• WORK TO BE COMPLETED: Swap "pencil icon" for "edit icon" in every one of the lines below, leaving all else unchanged.

• PROVIDED DATA:
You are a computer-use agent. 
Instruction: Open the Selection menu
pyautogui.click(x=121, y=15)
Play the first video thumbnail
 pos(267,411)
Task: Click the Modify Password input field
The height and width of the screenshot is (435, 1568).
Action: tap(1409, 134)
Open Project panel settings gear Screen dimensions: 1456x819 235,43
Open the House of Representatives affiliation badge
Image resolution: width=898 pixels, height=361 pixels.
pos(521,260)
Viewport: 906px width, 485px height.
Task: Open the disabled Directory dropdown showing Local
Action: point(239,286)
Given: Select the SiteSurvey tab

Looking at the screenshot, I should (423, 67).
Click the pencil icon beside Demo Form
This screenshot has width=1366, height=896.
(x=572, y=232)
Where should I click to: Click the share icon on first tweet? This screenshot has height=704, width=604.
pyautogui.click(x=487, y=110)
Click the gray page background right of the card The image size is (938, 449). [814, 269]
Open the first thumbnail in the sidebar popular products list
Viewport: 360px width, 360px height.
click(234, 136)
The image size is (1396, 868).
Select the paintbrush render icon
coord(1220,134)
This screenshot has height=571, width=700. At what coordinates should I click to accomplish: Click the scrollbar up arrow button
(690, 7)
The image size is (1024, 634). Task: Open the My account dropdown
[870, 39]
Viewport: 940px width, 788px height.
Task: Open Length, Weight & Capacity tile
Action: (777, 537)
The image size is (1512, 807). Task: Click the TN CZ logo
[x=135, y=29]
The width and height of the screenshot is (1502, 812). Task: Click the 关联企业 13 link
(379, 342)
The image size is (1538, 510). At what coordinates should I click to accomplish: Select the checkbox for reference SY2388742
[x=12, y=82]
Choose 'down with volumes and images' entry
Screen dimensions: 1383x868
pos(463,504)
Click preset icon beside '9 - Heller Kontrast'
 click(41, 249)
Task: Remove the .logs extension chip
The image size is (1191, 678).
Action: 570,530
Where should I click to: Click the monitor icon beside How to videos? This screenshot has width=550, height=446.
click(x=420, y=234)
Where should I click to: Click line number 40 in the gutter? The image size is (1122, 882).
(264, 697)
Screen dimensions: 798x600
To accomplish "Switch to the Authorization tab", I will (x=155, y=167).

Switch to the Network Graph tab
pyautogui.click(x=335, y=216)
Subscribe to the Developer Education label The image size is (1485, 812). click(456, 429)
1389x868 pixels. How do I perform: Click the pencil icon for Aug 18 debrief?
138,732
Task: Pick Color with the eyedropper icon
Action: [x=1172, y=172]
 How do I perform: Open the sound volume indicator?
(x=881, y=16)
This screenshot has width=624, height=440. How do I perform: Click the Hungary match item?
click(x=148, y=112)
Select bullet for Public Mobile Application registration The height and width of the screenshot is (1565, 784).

• ANSWER FOR THIS EXERCISE:
You are a computer-use agent. 
Instruction: Open the Selection menu
pyautogui.click(x=121, y=15)
Play the first video thumbnail
 pos(267,411)
Task: Click the Modify Password input field
The height and width of the screenshot is (435, 1568).
Action: tap(1409, 134)
Open Project panel settings gear Screen dimensions: 1456x819 235,43
Open the House of Representatives affiliation badge
Image resolution: width=898 pixels, height=361 pixels.
pos(521,260)
Viewport: 906px width, 485px height.
Task: Open the disabled Directory dropdown showing Local
Action: point(239,286)
Given: Select the SiteSurvey tab

Looking at the screenshot, I should (423, 67).
Click the edit icon beside Demo Form
This screenshot has width=1366, height=896.
(x=572, y=232)
Where should I click to: Click the share icon on first tweet? This screenshot has height=704, width=604.
pyautogui.click(x=487, y=110)
Click the gray page background right of the card The image size is (938, 449). [814, 269]
Open the first thumbnail in the sidebar popular products list
Viewport: 360px width, 360px height.
click(234, 136)
The image size is (1396, 868).
Select the paintbrush render icon
coord(1220,134)
This screenshot has height=571, width=700. At what coordinates should I click to accomplish: Click the scrollbar up arrow button
(690, 7)
The image size is (1024, 634). Task: Open the My account dropdown
[870, 39]
Viewport: 940px width, 788px height.
Task: Open Length, Weight & Capacity tile
Action: (777, 537)
The image size is (1512, 807). Task: Click the TN CZ logo
[x=135, y=29]
The width and height of the screenshot is (1502, 812). Task: Click the 关联企业 13 link
(379, 342)
The image size is (1538, 510). At what coordinates should I click to accomplish: Select the checkbox for reference SY2388742
[x=12, y=82]
Choose 'down with volumes and images' entry
Screen dimensions: 1383x868
pos(463,504)
Click preset icon beside '9 - Heller Kontrast'
 click(41, 249)
Task: Remove the .logs extension chip
The image size is (1191, 678).
Action: 570,530
Where should I click to: Click the monitor icon beside How to videos? This screenshot has width=550, height=446.
click(x=420, y=234)
Where should I click to: Click line number 40 in the gutter? The image size is (1122, 882).
(264, 697)
Screen dimensions: 798x600
To accomplish "Switch to the Authorization tab", I will (x=155, y=167).

Switch to the Network Graph tab
pyautogui.click(x=335, y=216)
Subscribe to the Developer Education label The image size is (1485, 812). click(456, 429)
1389x868 pixels. How do I perform: Click the edit icon for Aug 18 debrief?
138,732
Task: Pick Color with the eyedropper icon
Action: [x=1172, y=172]
 How do I perform: Open the sound volume indicator?
(x=881, y=16)
This screenshot has width=624, height=440. How do I perform: Click the Hungary match item?
click(x=148, y=112)
Select bullet for Public Mobile Application registration The height and width of the screenshot is (1565, 784).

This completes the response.